In einer weit, weit entfernten Galaxie mit dem Namen EU2024, auf einem Planeten, den Astronomen Parlamentum Europaeum nennen, ist man da entspannter. Die Schwerkraft der Realität ist dort offenbar nicht so gross. Obwohl EU-Kommissions-Präsidentin Ursula von der Leyen schon am 18. Juli vom Europaparlament gewählt wurde, obwohl sie dort bereits am 17. September ihre 26 Kommissarinnen und Kommissare vorgestellt hat, beginnen deren Bestätigungsanhörungen erst am 4. November. Diese werden sich mindestens eine Woche hinziehen, sodass die neue EU-Kommission – immerhin die Regierungsmannschaft einer Staatenunion, die ein Fünftel der globalen Wirtschaftsleistung erbringt – frühestens am 1. Dezember ihre Arbeit aufnehmen wird.
Aber wer weiss. Es kann auch der 1. Januar 2025 werden, denn Verzögerungen sind längst nicht ausgeschlossen. Den Sozialdemokraten und Grünen zum Beispiel passt es überhaupt nicht, dass der rechtskonservative italienische Kandidat einen Posten als Vizepräsident der Kommission bekommen soll. Sie könnten ihn blockieren. Die Konservativen wiederum drohen, dann die sozialdemokratische Kandidatin aus Spanien abzusägen. Bislang jedenfalls hat es das Parlament augenscheinlich nicht sehr eilig.

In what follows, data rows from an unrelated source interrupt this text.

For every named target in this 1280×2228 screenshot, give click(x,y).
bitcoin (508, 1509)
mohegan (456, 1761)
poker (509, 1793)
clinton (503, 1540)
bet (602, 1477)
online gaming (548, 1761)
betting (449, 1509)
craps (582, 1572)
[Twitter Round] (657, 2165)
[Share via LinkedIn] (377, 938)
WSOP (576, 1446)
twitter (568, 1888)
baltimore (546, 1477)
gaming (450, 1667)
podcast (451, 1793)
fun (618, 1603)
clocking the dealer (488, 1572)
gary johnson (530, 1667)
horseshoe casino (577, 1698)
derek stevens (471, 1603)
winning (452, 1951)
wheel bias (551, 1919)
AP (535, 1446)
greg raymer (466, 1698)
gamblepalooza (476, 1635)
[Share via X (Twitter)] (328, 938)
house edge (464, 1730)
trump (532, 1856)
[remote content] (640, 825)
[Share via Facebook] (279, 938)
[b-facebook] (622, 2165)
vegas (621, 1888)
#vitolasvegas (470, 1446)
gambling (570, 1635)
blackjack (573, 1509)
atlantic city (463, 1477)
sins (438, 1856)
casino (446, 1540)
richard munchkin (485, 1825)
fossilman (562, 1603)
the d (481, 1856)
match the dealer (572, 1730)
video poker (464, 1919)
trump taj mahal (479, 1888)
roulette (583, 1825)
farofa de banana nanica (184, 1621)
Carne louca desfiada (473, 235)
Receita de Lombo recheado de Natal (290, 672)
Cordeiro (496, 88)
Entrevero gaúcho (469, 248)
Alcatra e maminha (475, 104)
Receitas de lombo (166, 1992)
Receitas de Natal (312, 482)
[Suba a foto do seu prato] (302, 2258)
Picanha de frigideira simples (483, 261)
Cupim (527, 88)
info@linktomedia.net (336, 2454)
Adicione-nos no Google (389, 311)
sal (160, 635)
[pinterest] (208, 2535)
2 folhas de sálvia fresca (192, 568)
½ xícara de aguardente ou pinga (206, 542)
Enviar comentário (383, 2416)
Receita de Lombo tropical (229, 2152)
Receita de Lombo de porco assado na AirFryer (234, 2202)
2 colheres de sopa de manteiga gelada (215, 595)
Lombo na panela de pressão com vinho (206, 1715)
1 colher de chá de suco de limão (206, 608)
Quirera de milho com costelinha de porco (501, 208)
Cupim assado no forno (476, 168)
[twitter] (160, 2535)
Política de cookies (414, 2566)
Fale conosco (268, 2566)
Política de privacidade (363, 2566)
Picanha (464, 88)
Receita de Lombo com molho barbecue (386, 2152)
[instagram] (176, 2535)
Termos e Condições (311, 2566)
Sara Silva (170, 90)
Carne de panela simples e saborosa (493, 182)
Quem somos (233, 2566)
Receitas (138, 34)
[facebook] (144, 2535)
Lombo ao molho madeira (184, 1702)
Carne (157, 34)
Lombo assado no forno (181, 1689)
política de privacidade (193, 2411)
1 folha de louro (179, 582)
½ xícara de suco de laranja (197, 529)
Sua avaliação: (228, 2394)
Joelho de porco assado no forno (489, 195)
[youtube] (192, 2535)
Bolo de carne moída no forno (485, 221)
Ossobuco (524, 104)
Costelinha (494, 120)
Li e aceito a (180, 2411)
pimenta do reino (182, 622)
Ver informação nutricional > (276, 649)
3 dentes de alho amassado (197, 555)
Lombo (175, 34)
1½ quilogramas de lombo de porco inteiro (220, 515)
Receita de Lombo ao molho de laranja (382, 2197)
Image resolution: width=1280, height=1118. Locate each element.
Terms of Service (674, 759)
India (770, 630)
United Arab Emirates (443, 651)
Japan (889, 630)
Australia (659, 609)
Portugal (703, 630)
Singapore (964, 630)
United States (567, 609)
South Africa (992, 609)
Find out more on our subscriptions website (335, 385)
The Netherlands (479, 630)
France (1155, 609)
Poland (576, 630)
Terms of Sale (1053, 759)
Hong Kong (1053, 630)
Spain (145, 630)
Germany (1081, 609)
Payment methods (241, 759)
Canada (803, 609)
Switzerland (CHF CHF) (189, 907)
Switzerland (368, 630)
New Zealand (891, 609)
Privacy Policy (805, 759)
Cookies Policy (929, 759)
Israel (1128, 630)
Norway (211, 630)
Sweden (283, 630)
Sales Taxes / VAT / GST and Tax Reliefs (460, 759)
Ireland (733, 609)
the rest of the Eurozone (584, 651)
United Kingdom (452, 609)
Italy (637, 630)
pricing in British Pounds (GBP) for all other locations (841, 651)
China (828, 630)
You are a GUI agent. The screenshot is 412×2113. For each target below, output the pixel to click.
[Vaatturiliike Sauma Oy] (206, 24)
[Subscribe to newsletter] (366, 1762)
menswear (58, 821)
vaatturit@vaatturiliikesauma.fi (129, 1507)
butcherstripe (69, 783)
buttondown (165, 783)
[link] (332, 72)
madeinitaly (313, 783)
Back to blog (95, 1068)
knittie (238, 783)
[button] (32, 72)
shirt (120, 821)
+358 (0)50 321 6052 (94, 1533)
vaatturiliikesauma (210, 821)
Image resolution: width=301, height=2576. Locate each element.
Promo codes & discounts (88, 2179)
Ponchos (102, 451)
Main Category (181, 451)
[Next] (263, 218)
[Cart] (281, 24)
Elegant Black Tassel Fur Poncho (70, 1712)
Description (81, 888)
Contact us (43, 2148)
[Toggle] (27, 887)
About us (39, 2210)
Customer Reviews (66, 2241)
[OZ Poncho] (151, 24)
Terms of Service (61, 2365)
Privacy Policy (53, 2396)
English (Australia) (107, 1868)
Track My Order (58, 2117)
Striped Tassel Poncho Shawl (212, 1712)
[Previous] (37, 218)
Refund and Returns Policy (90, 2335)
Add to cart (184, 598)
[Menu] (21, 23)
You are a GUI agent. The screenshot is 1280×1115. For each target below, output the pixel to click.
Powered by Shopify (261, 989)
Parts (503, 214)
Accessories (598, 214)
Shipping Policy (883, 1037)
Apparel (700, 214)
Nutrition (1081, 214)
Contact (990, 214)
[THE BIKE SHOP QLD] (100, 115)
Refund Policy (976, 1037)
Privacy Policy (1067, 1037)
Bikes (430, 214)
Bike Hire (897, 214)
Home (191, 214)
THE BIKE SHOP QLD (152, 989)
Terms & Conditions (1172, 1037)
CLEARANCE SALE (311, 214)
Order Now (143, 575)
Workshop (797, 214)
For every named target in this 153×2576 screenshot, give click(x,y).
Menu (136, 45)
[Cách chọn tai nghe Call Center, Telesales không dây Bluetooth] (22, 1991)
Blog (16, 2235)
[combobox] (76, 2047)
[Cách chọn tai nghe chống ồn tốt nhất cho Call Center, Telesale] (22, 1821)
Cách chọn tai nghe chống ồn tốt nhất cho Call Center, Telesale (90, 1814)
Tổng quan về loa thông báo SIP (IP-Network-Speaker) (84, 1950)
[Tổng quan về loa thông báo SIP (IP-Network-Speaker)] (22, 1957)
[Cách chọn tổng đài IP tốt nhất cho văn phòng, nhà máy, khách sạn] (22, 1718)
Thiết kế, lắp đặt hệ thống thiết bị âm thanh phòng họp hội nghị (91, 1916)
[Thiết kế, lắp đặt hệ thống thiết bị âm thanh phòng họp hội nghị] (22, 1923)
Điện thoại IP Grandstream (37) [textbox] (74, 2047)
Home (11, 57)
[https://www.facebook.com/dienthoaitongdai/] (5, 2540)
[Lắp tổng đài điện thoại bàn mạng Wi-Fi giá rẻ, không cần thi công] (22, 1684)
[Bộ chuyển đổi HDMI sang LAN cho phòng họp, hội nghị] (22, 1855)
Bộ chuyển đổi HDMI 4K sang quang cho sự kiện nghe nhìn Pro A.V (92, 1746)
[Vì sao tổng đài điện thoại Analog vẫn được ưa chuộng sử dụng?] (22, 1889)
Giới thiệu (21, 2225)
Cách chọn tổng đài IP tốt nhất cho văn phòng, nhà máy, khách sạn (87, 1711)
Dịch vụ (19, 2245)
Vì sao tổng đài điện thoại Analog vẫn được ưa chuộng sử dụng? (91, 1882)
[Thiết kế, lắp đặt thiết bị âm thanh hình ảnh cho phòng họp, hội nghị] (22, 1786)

Brüssel beschäftigt sich mit sich selber
Für Europa ist das nicht gut. Der bräsige Zeitplan des Parlaments wird zunächst zu der höchst peinlichen Situation führen, dass in der Woche der US-Präsidentschaftswahl vom 5. November die ganze restliche Welt nach Amerika schauen und sich mit den womöglich grundstürzenden Folgen des dortigen Urnengangs beschäftigen wird. Nur die EU wird auf die EU schauen und sich mit sich selbst beschäftigen.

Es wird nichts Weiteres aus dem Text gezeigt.